Uma das limitações do livro de Popkin é que ele pouco explora o que se poderia chamar de ceticismo moral, embora faça alusões a este quando fala de Montaigne, de La Mothe Le Vayer e dos libertinos eruditos. Também não é muito bem explicada a generalização do ceticismo operada por Montaigne. De um modo geral, as análises de Popkin são superficiais e introdutórias, embora sejam mais do que suficientes para sustentar a tese geral sobre o papel desempenhado pelo ceticismo na formação da filosofia moderna.
A outra resposta à crise intelectual da Reforma é de gênero construtivo e admite três espécies. Em primeiro lugar, estão aqueles que procuraram defender a ciência aristotélica dos ataques céticos, mas, não compreendendo a força desse ataque, produziram apenas respostas medíocres.

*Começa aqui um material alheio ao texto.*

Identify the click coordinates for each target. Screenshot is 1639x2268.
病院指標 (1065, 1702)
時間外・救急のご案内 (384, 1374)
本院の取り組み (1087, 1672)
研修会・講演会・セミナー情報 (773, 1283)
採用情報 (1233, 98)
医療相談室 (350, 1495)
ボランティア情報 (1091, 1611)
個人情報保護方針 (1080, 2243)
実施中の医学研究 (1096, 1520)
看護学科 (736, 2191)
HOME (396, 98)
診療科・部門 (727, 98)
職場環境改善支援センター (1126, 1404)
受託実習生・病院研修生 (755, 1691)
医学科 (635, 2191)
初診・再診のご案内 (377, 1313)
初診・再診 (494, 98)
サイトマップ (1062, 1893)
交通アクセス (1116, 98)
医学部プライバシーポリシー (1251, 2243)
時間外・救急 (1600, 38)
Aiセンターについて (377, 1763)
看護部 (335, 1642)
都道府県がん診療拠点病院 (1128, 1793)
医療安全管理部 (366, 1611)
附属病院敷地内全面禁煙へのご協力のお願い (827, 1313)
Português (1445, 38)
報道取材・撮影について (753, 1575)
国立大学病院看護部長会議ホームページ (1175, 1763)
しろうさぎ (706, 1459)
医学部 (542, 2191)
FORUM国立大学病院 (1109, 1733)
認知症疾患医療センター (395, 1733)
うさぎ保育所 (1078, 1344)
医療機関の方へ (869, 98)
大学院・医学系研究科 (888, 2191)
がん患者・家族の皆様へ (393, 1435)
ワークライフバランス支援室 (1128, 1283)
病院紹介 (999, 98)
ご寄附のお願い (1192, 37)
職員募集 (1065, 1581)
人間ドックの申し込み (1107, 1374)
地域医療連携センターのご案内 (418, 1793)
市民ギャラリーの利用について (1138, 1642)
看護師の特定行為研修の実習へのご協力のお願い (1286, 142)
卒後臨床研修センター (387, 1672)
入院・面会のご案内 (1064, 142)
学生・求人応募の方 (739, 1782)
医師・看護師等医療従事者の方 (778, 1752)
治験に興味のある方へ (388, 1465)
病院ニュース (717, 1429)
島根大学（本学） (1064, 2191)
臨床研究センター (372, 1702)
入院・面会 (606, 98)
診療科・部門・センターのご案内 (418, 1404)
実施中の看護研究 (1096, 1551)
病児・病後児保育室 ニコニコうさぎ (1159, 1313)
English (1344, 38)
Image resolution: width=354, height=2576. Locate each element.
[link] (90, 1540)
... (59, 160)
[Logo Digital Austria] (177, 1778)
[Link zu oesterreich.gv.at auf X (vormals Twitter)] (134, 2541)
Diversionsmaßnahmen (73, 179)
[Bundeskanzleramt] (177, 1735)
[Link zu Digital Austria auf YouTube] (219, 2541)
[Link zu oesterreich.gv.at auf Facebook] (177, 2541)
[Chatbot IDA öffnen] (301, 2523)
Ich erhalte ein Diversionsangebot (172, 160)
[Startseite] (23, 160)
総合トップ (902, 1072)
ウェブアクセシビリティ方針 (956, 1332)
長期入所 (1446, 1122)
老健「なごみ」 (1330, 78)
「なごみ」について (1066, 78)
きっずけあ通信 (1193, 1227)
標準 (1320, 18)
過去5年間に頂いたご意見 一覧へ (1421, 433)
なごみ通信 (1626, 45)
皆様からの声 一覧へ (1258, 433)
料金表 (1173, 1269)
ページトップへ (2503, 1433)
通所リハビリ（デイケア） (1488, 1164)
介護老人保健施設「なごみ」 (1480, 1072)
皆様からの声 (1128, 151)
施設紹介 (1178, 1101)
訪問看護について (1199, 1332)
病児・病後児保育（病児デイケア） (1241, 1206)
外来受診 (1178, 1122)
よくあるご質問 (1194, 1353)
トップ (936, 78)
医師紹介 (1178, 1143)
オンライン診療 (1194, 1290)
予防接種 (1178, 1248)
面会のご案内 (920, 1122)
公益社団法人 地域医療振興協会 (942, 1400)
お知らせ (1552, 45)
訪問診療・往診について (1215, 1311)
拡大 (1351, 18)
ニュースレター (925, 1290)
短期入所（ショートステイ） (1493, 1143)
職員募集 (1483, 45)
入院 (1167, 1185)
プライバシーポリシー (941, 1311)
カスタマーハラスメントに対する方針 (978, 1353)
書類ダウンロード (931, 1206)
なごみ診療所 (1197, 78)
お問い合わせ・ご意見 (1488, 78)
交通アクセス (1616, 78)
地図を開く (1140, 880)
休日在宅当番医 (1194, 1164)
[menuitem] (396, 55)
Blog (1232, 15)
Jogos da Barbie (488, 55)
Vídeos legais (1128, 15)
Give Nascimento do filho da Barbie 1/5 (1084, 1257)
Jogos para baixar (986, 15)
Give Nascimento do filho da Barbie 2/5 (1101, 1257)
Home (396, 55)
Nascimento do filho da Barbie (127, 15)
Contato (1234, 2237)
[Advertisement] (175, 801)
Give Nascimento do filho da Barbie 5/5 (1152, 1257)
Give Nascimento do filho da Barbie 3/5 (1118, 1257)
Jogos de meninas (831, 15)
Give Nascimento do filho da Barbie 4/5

Em segundo lugar, estão aqueles que, aceitando o ceticismo, procuraram conciliá-lo com a nova ciência. Esses filósofos, dentre os quais se destacam Mersenne e Gassendi, contribuíram para uma posição filosófica bastante original, em que se dissociam ciência empírica e metafísica.
Assim, a crítica cética atingiria somente os fundamentos da nova ciência e as pretensões metafísicas, enquanto a nova ciência seria apenas um conhecimento hipotético dos fenômenos. Outro dos méritos de Popkin é mostrar que o ceticismo "construtivo ou mitigado", longe de ser um inimigo da ciência moderna, seria um de seus ardorosos defensores.
Finalmente, o terceiro e último tipo de resposta à crise pirrônica é aquela que busca elaborar uma nova forma de dogmatismo que possa resistir aos ataques do assalto cético. O grande nome aqui é, obviamente, Descartes, mas Popkin expõe antes duas outras interessantes tentativas, a de Herbert de Cherbury e a de Jean de Silhon, que prefigura, em alguns aspectos, a resposta cartesiana. Descartes, ao propor o "cogito" como uma verdade indubitável, pretendia ter refutado pela primeira vez a tradição cética. Naturalmente, muitos julgaram sua resposta insatisfatória e que consistia mesmo em um superpirronismo. As discussões sobre ceticismo, depois do tratamento dado por Descartes, estariam alteradas para sempre.
Plínio Junqueira Smith é professor na Universidade Federal do Paraná e autor de "Ceticismo Filosófico" (Editora da Universidade Federal do Paraná).